Os títulos – com frases como “Facebook desactiva inteligência artificial”, “Inteligência robótica perigosa” e“ Robôs ganham vida própria e Facebook cancela o projecto” – parecem anunciar um salto enorme no desenvolvimento da inteligência artificial, com possíveis consequências para os seres humanos. Não é o caso. Os agentes de inteligência artificial (que são programas de computador e não robôs) usaram palavras da língua inglesa para criar uma comunicação própria, mas continuaram a fazer aquilo para que foram concebidos: negociar entre si a divisão de objectos. Um dos investigadores responsáveis pelo projecto, Dhruv Batra, classificou as notícias recentes sobre a sua investigação como "irresponsáveis e clickbaity [enganadoras e publicadas para aumentar os cliques]". 

As primeiras notícias, e vários desmentidos, circulam há semanas.
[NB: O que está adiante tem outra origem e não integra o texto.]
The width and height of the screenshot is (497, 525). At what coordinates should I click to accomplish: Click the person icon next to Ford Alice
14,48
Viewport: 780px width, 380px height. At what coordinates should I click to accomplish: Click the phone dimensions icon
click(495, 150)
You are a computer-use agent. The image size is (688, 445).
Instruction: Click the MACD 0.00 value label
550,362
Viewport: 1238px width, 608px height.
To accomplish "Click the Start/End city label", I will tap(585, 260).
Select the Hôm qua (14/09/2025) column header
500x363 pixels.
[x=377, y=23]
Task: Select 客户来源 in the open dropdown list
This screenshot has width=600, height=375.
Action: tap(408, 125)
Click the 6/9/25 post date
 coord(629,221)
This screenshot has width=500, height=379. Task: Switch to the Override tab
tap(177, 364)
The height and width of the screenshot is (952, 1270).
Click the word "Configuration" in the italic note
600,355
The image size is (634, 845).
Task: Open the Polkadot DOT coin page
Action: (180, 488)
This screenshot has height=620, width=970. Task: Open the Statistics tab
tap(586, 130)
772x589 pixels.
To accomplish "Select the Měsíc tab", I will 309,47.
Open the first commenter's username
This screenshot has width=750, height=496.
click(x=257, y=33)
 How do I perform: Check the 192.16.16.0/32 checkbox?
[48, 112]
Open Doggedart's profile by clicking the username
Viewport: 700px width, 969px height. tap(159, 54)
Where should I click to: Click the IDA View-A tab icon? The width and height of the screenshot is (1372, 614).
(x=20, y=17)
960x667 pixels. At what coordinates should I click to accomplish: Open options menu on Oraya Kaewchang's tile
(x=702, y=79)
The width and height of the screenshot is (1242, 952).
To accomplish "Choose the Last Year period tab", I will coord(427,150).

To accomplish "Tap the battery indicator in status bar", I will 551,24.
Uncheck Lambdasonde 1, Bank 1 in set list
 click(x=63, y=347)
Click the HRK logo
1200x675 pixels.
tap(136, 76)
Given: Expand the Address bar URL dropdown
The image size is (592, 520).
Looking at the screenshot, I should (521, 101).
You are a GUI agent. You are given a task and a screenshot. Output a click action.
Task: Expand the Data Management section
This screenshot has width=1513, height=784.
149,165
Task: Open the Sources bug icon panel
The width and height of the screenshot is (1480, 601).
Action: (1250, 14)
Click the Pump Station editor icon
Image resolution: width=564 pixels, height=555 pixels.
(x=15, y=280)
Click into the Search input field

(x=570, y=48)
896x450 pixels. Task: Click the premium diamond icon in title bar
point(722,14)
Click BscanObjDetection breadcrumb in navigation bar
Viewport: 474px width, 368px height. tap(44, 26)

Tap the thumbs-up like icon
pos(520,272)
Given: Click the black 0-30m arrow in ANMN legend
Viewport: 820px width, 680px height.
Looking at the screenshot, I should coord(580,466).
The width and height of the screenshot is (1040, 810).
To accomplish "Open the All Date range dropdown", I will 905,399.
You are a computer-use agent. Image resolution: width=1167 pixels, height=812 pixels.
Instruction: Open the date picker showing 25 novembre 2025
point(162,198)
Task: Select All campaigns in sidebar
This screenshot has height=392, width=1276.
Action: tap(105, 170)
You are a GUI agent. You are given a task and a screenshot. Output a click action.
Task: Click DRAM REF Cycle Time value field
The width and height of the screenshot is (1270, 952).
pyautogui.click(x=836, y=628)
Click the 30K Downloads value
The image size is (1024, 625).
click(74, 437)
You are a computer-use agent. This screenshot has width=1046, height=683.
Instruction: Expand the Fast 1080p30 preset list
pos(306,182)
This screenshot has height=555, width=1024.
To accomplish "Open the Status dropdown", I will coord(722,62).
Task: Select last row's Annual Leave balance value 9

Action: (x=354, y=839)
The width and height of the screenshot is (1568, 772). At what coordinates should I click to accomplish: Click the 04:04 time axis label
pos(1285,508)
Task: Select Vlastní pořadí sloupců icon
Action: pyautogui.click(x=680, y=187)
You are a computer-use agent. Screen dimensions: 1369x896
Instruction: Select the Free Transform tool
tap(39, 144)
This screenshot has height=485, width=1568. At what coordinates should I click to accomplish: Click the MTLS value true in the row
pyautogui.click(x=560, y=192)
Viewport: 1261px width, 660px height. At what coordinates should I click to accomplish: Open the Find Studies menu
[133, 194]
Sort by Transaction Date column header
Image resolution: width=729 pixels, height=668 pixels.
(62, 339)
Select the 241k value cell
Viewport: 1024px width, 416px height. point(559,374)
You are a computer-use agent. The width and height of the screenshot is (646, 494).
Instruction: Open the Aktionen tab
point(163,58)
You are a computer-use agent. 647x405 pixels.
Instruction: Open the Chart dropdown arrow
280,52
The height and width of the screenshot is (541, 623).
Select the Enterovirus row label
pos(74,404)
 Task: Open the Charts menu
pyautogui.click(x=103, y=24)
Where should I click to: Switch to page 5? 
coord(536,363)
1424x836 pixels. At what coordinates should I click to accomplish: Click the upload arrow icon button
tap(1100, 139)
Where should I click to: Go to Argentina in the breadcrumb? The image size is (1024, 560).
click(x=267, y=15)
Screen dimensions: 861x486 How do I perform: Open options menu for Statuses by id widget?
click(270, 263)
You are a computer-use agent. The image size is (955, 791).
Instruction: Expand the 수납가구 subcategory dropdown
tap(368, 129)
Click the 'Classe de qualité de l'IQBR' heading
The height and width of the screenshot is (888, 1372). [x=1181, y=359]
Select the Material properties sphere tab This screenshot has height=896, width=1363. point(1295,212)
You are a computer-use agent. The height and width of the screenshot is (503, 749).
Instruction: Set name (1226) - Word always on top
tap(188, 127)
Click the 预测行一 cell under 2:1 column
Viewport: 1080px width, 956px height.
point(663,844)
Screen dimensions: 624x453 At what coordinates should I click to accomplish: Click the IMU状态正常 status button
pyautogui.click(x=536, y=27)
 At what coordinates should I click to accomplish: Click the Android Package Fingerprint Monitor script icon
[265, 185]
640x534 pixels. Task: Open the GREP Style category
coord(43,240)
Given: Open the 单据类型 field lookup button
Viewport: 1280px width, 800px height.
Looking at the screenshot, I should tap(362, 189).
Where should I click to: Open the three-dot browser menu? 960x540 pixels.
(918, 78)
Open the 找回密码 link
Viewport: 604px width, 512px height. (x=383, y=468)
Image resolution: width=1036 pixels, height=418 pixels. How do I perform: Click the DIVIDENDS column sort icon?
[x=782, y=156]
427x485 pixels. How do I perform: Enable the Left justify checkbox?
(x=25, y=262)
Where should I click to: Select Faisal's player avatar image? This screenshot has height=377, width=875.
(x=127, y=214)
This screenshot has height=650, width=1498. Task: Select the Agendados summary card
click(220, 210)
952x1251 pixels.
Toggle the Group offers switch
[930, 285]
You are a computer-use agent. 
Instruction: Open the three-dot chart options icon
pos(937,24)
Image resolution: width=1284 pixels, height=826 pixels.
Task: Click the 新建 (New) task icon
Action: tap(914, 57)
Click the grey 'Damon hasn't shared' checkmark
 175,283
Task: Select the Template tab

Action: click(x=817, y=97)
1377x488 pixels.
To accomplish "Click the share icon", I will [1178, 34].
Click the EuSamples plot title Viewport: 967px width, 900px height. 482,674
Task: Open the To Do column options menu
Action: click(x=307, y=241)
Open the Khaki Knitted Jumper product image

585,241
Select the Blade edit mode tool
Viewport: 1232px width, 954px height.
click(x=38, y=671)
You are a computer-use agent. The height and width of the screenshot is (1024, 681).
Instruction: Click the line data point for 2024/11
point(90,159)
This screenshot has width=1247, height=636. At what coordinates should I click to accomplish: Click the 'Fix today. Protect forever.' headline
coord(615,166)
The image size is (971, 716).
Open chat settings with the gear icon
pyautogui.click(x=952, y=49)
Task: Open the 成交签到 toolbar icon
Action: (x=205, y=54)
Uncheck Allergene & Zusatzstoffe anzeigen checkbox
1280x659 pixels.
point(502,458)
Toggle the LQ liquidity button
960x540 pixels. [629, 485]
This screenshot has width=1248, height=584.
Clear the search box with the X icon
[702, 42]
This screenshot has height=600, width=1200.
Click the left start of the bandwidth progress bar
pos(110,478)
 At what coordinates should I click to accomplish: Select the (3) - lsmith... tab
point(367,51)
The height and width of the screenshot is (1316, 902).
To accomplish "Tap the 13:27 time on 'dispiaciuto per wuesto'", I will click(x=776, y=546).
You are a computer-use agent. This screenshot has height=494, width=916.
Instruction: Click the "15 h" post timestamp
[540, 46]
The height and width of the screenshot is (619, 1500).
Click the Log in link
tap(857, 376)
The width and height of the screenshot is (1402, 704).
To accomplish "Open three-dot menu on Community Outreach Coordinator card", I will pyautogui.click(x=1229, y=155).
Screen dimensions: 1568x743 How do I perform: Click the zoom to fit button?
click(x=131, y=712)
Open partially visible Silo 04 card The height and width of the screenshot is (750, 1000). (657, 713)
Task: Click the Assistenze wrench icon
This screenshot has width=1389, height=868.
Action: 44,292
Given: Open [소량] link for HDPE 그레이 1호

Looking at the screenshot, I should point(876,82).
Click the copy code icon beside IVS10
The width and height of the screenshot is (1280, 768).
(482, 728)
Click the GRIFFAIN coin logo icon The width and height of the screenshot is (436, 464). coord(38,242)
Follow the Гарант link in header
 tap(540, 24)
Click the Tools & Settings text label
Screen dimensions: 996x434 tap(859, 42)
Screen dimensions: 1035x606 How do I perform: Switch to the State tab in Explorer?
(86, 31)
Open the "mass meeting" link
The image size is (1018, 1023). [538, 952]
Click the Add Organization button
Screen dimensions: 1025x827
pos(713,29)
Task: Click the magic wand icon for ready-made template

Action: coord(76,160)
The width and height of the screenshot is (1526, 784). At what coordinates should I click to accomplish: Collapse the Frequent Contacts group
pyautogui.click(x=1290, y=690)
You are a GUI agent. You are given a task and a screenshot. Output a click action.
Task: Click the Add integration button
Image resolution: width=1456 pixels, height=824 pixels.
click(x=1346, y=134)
A origem vem de um trabalho de investigação do Facebook (que não foi cancelado), apresentado a 14 de Junho. O objectivo do departamento de investigação em inteligência artificial da rede social era desenvolver chatbots (ou seja, programas automáticos de mensagens) capazes de negociarem uns com os outros a divisão de objectos como bolas, livros e chapéus.

O problema que originou a confusão foi que, ao testar o código aberto do projecto, alguns utilizadores notaram que parte das interacções entre os chatbots do Facebook nem sempre faziam sentido. Um deles dizia (em inglês) “eu posso, eu e tudo o resto” e o outro respondia “bolas ter uma bola para mim para mim para mim”. O problema, porém, está longe de ser o desenvolvimento de uma linguagem secreta: os investigadores apenas optaram por não introduzir o uso obrigatório das regras de inglês no código dos programas, porque o foco era desenvolver um sistema de negociação. Como resultado, a inteligência artificial criou uma gramática própria. Por exemplo, quando a Alice usa a frase “ter uma bola para mim” e repete “para mim” três vezes, o objectivo é transmitir a ideia de que quer três bolas.

Segundo Dhruv Batra, no final foram introduzidas regras para os chatbots falarem em inglês porque o objectivo era negociarem com outras pessoas, ou seja, o Bob e a Alice deixaram de ser capazes de adaptar a gramática da língua inglesa. "Tal não equivale a 'tirar a ficha' ou 'desligar a inteligência artificial'. Se tal fosse o caso, todos os investigadores de inteligência artificial têm estado a 'desligar a inteligência artificial' cada vez que eliminam a capacidade de uma máquina realizar uma tarefa [neste caso, adaptar a linguagem]", escreveu Batra numa publicação pública no Facebook.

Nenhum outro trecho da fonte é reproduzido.